About Adventist Health Study-2
Adventist Health Study-2 (AHS-2) is a health research study of 96,000 Seventh-day Adventists in the U.S. and Canada. Adventists, due in part to their unique dietary habits, have a lower risk than other Americans of heart disease, several cancers, and probably high blood pressure, arthritis, and diabetes. This, along with their wide variety of dietary habits, provides a special opportunity for careful research to answer a host of scientific questions about how diet (and other health habits) may change the risk of suffering from many chronic diseases.
Two previous studies on Adventist health involving 24,000 and 34,000 Californian Adventists have been directed from Loma Linda University over the last 40 years. These have been among the first to raise scientific awareness of the close relationship between diet and health. This groundbreaking work has brought visibility and accolades to the lifestyle recommended by Seventh-day Adventists from both the scientific and lay communities. (See the prime-time media coverage on these studies.)
- Dr.

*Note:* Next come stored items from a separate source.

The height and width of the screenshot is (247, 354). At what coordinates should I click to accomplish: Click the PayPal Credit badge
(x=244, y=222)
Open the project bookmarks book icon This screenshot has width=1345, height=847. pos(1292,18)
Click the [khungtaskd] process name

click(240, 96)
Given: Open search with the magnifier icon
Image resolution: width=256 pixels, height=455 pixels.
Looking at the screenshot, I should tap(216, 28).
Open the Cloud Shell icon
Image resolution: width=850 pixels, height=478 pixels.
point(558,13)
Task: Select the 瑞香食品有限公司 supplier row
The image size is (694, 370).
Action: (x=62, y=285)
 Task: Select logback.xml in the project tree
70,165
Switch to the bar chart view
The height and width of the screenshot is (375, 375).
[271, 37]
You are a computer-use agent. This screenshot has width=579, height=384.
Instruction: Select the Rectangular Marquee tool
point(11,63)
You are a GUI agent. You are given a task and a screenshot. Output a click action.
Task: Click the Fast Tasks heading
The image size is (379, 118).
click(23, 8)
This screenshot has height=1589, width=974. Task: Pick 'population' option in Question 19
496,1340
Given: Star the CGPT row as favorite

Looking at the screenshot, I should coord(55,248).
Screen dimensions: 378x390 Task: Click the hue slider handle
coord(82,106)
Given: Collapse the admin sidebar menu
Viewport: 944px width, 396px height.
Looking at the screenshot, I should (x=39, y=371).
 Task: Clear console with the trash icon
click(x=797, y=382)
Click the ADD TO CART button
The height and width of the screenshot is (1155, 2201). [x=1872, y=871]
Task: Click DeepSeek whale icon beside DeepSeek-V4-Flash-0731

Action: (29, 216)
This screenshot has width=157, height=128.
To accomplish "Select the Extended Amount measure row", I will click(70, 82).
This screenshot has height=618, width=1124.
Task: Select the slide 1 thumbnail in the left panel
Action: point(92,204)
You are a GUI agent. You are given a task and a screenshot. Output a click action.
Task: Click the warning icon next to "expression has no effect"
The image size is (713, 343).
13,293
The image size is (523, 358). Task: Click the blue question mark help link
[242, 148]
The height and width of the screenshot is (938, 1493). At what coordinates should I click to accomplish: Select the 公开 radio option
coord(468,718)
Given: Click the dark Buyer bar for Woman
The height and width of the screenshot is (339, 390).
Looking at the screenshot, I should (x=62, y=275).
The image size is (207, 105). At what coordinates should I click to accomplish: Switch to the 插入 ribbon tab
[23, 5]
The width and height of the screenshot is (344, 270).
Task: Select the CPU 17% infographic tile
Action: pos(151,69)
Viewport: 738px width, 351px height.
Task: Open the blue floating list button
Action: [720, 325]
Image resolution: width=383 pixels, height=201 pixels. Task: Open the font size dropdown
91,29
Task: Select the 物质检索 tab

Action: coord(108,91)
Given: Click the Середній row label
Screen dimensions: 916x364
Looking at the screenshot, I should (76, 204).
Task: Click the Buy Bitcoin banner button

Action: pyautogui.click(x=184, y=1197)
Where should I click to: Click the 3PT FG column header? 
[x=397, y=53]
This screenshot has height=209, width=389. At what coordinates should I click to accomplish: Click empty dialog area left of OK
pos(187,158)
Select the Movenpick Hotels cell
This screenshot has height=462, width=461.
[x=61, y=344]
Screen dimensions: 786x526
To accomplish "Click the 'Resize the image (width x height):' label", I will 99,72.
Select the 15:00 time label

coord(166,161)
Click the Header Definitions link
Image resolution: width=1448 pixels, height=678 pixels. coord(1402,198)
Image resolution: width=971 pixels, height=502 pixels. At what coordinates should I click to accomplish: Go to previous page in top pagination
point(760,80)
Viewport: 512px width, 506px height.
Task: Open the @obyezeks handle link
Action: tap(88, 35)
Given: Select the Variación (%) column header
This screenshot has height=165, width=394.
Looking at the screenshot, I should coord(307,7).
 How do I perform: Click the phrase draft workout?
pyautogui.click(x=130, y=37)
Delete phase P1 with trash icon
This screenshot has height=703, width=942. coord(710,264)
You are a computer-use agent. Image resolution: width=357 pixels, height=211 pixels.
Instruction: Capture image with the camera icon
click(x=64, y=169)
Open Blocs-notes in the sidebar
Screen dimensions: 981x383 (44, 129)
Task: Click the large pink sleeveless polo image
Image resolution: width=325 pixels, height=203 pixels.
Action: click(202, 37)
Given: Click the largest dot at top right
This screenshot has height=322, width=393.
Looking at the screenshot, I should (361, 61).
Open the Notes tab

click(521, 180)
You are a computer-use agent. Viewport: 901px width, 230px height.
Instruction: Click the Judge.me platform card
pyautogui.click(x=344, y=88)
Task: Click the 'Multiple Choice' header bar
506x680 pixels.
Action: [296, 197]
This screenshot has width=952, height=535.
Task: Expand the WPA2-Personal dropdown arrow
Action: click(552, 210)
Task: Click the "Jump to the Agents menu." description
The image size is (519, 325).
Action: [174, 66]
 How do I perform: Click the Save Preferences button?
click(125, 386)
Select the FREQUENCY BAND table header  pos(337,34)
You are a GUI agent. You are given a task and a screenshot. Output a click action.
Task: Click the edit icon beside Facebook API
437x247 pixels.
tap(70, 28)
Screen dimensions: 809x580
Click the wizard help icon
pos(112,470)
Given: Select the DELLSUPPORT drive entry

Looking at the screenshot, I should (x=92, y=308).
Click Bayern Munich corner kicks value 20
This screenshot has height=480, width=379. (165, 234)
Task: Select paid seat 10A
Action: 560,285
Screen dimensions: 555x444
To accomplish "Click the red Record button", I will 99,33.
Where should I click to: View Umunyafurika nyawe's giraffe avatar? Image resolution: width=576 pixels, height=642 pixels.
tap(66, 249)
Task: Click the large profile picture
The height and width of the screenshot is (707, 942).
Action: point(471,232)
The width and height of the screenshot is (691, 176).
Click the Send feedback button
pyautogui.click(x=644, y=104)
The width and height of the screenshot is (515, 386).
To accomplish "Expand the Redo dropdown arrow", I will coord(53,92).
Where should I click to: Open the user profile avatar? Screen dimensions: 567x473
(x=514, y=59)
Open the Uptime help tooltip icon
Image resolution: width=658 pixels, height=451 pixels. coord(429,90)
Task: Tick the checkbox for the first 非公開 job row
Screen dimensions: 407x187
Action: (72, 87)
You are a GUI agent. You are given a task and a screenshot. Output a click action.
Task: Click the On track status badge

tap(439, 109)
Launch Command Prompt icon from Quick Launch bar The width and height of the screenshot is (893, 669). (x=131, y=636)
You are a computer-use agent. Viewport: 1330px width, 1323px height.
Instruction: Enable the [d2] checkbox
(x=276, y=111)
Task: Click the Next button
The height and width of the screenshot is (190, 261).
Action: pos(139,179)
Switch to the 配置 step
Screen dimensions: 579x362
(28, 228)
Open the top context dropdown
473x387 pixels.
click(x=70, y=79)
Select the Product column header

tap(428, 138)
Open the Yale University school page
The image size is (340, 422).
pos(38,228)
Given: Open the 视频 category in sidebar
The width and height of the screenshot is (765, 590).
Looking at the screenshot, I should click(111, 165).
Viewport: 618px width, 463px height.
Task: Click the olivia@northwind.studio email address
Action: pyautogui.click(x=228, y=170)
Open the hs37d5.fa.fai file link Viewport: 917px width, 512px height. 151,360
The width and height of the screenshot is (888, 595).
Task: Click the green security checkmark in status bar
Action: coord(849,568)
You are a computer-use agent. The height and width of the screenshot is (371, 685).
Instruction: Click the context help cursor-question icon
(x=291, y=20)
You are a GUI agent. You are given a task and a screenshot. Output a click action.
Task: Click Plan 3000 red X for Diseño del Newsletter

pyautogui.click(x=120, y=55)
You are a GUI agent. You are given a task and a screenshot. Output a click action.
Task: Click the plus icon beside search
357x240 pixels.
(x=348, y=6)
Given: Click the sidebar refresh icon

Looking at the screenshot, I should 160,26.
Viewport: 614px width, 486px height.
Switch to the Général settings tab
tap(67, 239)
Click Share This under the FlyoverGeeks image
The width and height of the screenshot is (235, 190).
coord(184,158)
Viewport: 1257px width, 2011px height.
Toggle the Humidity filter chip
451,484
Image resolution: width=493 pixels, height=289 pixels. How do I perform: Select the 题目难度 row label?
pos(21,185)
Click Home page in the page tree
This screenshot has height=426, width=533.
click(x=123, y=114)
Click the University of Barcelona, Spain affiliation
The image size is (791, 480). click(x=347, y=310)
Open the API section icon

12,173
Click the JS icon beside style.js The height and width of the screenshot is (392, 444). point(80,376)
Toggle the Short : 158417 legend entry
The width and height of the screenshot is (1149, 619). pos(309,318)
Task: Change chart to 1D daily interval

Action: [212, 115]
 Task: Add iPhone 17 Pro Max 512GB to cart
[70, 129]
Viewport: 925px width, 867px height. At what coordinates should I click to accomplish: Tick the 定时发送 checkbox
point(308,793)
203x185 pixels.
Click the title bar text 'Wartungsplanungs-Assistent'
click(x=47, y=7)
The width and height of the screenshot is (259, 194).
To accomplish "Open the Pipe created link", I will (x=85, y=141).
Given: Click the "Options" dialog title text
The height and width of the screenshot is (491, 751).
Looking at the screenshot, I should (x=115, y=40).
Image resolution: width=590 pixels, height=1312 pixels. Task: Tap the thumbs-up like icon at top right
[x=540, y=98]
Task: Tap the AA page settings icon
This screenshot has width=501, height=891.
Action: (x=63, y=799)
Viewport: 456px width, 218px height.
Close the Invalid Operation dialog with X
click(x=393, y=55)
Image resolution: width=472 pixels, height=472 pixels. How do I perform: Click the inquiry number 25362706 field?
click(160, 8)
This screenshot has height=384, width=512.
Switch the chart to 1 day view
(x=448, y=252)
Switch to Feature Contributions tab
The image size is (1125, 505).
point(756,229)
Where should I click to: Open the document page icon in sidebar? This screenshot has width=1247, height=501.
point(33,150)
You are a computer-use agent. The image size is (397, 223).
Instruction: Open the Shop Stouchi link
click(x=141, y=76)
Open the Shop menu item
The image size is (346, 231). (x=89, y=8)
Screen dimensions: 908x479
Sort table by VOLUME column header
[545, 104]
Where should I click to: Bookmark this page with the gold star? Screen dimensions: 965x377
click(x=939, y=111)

Gary Fraser with a team of researchers from the School of Public Health, Loma Linda University, is conducting the study.
- Oakwood College, Huntsville, Alabama is recognized as an important partner in the study and was particularly involved in the recruitment of Black participants and the dissemination of information.
- The North American Division of Seventh-day Adventists and Union and Local Conference administrations enthusiastically support and endorse the study.
- Adventist churches in the U.S. and Canada were actively involved in promotion of the study and the recruitment of participants and are recognized as indispensable partners in this project.
- What specific foods enhance quality of life?
- Do soy products really help prevent breast and prostate cancer?
- What foods help prevent cancer, diabetes, heart disease, Alzheimer's, and arthritis?
- Heredity or lifestyle – which is more important?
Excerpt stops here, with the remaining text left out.